Host down notifications sent once only - why?

vint_au · October 13, 2005, 3:14am

Hi,

Ive got Nagios 1.2 monitoring a couple of services on ~ 200 servers - all using passive checks. This works fine. Checks are happening each 2 hours.

Now I need to check host availability for these servers more frequently and there are some more non-server sites that we need to monitor. If a site is down Nagios should send periodical notifications to a group of users.

So I thought that I’ll use active check_ping services for that

As a start I added check_ping service to one test host and brought it down.

I received host down notification - but only once! Tried restarting Nagios with cleaning MySQL tables and /usr/local/nagios/var - still no good.
Also I did not receive any service critical or unreachable notification for check_ping service itself.

“notification_interval” parameter for both host and service definitions is set to a non-zero value.

What can be a problem?

Below are my host, service and check commands definitions.

Thanks!

-=-=-=-=-=–=-==- hosts.cfg -=–=-=-=–===–=-=
define host {
name generic-host
event_handler_enabled 0
flap_detection_enabled 0
process_perf_data 1
retain_status_information 1
retain_nonstatus_information 1
register 0
}
define host {
use generic-host
host_name cgbkhusrvray00
alias test server
address 10.10.1.200
check_command check-host-alive
max_check_attempts 3
notification_interval 30
notification_period 24x7
notification_options d,u,r
}

=-=-=-=-=-=-=-=-=- services.cfg -=-=-=-=-=-=-=-=-=-
define service {
name generic-service
active_checks_enabled 1
passive_checks_enabled 1
parallelize_check 1
obsess_over_service 1
check_freshness 0
notifications_enabled 1
event_handler_enabled 1
flap_detection_enabled 1
process_perf_data 1
retain_status_information 1
retain_nonstatus_information 1
register 0
}
define service {
name check_ping_tradelink
use generic-service
service_description CHECK_PING
is_volatile 0
check_period 24x7
max_check_attempts 1
normal_check_interval 2
retry_check_interval 1
contact_groups sun-admins
notification_interval 5
notification_period 24x7
notification_options c,w,r
passive_checks_enabled 0
active_checks_enabled 1
check_freshness 0
check_command check_ping
register 0
}

define service {
use check_ping_tradelink
host_name cgbkhusrvray00
register 1
}

=-=-=-=-=-==-=-=-=-= checkcommands.cfg -=-=-=–==–
define command {
command_name check_ping
command_line $USER1$/check_ping -H $HOSTADDRESS$ -w 1500,80% - c 3000,100% -p 1 -t 30
}
define command {
command_name check-host-alive
command_line $USER1$/check_ping -H $HOSTADDRESS$ -w 1000.0,80% -c 5000.0,100% -p 1 -t 30
}

=-=-=-=-=-=-=-===-==- host state info -=-=-=-==
Host Status: DOWN
Status Information: PING CRITICAL - Packet loss = 100%
Last Status Check: 13-10-2005 13:01:30
Status Data Age: 0d 0h 2m 1s
Last State Change: 12-10-2005 21:15:49
**Current State Duration: 0d 15h 47m 42s **
Last Host Notification: 12-10-2005 21:15:49
**Current Notification Number: 1 **
Is This Host Flapping?
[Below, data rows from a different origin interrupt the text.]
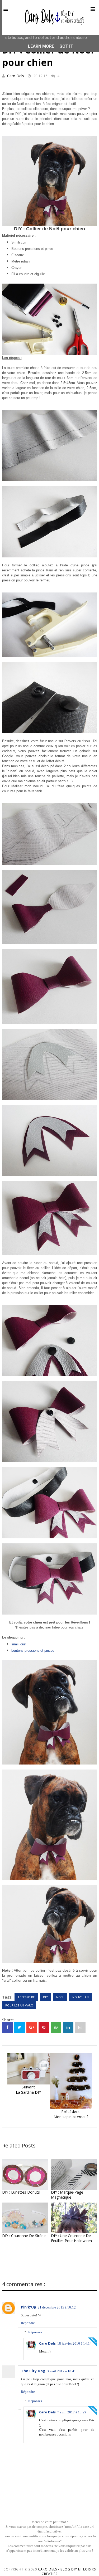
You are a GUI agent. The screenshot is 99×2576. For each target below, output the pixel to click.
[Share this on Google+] (31, 2027)
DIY (45, 1997)
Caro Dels (15, 75)
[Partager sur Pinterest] (80, 2027)
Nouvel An (80, 1997)
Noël (60, 1997)
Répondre (28, 2323)
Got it (66, 46)
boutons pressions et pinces (32, 1650)
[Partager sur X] (19, 2027)
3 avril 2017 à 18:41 (61, 2371)
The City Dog (33, 2370)
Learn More (41, 46)
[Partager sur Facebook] (7, 2027)
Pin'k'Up (28, 2307)
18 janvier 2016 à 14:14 (74, 2343)
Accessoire (26, 1997)
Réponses (35, 2332)
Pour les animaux (19, 2005)
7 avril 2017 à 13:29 (71, 2412)
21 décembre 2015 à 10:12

N/A
Percent State Change: N/A
In Scheduled Downtime? NO
Last Update: 13-10-2005 13:03:08

Host Checks: ENABLED
Host Notifications: ENABLED
Event Handler: DISABLED
Flap Detection: DISABLED

=-=-=-====-=-= service state info =-=-=-=-
Current Status: CRITICAL
Status Information: PING CRITICAL - Packet loss = 100%
Current Attempt: 1/1
State Type: HARD
Last Check Type: ACTIVE
Last Check Time: 13-10-2005 13:02:59
Status Data Age: 0d 0h 1m 47s
Next Scheduled Active Check: 13-10-2005 13:04:59
Latency: < 1 second
Check Duration: 10 seconds
Last State Change: 12-10-2005 21:15:51
**Current State Duration: 0d 15h 48m 55s **
Last Service Notification: N/A
**Current Notification Number: 0 **
Is This Service Flapping? N/A
Percent State Change: N/A
In Scheduled Downtime? NO
Last Update: 13-10-2005 13:04:39

Service Checks: ENABLED
Passive Checks: DISABLED
Service Notifications: ENABLED
Event Handler: ENABLED
Flap Detection: ENABLED

=-=-=-=-==- service state info for a passive check -=-===-=
Current Status: CRITICAL
Status Information: CRITICAL: Service results are stale!
Current Attempt: 1/1
State Type: HARD
Last Check Type: ACTIVE
Last Check Time: 13-10-2005 12:21:40
Status Data Age: 0d 0h 44m 12s
Next Scheduled Active Check: N/A
Latency: < 1 second
Check Duration: < 1 second
Last State Change: 12-10-2005 22:15:18
**Current State Duration: 0d 14h 50m 34s **
Last Service Notification: N/A
**Current Notification Number: 0 **
Is This Service Flapping? N/A
Percent State Change: N/A
In Scheduled Downtime? NO
Last Update: 13-10-2005 13:05:43

Service Checks: DISABLED
Passive Checks: ENABLED
Service Notifications: ENABLED
Event Handler: ENABLED
Flap Detection: ENABLED

luca · October 13, 2005, 10:01am

are you possibly using escalations somewhere? maybe you defined a first_notification last_notification value somewhere in escalations contacts or contactgroups… not sure why it should get through only once…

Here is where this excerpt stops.